■ Directions:
Within the records below, find each line with the word "help" and copy it out.

■ Entries supplied:
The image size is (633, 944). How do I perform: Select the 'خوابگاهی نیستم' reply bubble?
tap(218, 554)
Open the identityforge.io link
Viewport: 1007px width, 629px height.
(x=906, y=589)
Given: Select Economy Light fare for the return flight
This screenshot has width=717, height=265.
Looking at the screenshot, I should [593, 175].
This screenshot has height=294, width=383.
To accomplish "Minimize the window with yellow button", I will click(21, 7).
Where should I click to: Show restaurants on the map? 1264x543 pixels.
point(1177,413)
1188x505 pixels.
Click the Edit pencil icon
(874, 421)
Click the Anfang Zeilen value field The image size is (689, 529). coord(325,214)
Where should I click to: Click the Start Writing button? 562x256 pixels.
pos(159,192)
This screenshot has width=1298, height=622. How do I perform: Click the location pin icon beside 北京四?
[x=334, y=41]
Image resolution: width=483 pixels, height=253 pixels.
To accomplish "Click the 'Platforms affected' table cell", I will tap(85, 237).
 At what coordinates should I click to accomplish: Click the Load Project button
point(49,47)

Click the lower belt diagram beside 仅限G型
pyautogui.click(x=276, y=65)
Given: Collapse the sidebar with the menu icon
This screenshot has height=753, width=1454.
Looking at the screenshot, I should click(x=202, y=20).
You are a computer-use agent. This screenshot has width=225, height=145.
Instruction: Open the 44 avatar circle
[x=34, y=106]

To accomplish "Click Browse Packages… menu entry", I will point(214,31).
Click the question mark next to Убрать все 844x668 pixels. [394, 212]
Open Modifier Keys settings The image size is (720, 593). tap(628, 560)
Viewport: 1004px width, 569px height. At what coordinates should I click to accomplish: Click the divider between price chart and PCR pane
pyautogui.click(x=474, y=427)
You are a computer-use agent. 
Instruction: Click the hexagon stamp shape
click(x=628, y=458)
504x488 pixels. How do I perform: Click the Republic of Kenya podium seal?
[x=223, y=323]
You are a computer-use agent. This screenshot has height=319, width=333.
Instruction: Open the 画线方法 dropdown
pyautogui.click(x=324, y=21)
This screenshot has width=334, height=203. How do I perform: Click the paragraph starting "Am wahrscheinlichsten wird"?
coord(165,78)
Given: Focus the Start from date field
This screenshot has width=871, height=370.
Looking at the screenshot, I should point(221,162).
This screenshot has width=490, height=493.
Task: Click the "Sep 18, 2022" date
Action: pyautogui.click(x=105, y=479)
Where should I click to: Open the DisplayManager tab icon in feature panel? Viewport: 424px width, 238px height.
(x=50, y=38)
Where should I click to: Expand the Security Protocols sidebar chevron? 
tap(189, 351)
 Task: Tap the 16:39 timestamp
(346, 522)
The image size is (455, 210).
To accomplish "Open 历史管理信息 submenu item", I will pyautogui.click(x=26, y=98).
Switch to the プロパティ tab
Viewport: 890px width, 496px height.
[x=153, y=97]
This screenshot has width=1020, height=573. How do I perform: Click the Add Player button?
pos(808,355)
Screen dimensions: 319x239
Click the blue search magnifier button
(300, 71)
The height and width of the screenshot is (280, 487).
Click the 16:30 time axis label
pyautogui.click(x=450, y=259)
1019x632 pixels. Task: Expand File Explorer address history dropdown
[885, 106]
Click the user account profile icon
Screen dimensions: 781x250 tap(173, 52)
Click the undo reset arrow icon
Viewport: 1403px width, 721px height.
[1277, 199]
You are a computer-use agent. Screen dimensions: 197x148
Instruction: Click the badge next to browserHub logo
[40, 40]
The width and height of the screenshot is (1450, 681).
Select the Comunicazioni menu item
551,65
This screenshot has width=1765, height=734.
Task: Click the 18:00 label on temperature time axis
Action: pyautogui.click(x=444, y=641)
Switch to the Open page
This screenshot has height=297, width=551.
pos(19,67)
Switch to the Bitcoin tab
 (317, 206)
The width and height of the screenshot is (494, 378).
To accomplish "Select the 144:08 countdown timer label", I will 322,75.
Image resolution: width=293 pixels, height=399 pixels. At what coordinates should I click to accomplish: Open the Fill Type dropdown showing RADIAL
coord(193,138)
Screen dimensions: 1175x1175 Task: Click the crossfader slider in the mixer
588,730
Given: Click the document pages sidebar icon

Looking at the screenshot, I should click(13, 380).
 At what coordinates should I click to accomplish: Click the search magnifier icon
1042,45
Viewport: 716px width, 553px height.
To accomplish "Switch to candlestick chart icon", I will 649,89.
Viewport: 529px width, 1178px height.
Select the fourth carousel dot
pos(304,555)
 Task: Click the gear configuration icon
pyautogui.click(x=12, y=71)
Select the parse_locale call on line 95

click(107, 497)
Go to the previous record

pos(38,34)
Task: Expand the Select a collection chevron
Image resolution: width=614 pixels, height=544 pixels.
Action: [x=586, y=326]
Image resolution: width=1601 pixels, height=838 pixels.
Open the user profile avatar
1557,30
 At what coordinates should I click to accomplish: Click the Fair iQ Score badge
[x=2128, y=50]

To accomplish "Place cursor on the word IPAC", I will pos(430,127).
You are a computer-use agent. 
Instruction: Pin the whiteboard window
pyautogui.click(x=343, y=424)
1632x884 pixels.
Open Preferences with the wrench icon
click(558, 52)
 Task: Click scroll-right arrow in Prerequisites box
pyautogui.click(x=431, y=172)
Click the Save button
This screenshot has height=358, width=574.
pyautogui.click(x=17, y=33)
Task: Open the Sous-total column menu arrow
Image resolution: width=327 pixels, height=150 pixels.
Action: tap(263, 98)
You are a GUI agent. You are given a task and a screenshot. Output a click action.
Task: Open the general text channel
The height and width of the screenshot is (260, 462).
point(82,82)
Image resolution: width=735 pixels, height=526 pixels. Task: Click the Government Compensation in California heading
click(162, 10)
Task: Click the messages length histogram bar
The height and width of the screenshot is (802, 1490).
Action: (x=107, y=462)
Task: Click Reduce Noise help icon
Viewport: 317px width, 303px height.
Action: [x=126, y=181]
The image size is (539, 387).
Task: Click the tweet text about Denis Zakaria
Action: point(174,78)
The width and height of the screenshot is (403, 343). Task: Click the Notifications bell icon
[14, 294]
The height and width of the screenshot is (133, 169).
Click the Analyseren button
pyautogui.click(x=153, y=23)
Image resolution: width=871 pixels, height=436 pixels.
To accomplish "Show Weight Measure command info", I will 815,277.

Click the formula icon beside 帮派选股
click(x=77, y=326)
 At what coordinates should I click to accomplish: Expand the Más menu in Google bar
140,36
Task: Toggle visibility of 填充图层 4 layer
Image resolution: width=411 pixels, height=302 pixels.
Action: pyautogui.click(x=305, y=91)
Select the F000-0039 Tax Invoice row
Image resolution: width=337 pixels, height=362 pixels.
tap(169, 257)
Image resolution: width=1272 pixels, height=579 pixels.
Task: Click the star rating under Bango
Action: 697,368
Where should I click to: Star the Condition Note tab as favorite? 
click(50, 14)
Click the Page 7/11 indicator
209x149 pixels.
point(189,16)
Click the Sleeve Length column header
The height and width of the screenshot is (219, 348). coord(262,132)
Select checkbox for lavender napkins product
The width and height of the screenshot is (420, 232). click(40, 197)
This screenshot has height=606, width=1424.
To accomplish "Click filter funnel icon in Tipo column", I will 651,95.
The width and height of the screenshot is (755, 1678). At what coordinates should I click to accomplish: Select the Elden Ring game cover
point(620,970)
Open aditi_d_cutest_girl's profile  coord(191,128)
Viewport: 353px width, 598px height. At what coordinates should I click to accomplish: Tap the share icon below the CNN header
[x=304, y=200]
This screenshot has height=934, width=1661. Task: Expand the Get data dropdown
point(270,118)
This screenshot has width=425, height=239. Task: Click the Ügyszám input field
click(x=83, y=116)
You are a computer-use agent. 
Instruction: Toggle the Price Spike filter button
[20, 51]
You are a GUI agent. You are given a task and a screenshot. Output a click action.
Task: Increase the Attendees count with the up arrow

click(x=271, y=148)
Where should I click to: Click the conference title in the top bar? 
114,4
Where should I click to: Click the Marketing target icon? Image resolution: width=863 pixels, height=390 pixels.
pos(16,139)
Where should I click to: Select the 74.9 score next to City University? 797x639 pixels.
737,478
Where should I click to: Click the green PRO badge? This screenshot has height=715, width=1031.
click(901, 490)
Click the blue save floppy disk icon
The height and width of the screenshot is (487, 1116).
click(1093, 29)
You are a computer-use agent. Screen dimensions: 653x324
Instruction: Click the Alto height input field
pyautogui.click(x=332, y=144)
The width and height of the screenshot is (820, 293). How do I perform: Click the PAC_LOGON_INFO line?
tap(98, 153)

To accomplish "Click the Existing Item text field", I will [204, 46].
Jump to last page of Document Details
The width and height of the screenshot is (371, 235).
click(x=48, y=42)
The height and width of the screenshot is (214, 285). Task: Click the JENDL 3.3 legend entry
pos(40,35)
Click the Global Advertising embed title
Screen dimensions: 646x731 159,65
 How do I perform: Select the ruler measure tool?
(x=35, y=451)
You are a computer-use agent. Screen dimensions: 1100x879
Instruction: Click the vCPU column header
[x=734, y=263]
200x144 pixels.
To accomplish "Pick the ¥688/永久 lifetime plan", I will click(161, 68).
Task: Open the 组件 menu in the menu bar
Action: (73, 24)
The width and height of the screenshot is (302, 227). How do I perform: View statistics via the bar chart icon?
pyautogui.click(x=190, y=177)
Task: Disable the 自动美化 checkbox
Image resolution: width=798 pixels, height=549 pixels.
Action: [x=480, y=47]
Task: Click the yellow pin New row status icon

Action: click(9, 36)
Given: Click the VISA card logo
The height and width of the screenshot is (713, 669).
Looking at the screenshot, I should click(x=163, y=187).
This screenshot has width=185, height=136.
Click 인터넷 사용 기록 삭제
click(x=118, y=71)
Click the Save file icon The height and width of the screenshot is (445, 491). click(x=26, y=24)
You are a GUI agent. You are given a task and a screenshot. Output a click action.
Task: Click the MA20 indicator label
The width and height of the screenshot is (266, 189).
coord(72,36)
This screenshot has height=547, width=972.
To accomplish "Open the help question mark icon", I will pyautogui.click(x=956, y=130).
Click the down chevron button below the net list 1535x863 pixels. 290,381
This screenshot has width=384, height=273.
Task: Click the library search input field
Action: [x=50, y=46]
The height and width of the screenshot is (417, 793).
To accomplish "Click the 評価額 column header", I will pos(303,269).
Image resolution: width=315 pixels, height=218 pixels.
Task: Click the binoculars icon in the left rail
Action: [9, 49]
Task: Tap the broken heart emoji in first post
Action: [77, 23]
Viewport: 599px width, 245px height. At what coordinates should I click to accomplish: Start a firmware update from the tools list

■ Solution:
Task: Click Reduce Noise help icon
To accomplish "Open the help question mark icon", I will pyautogui.click(x=956, y=130).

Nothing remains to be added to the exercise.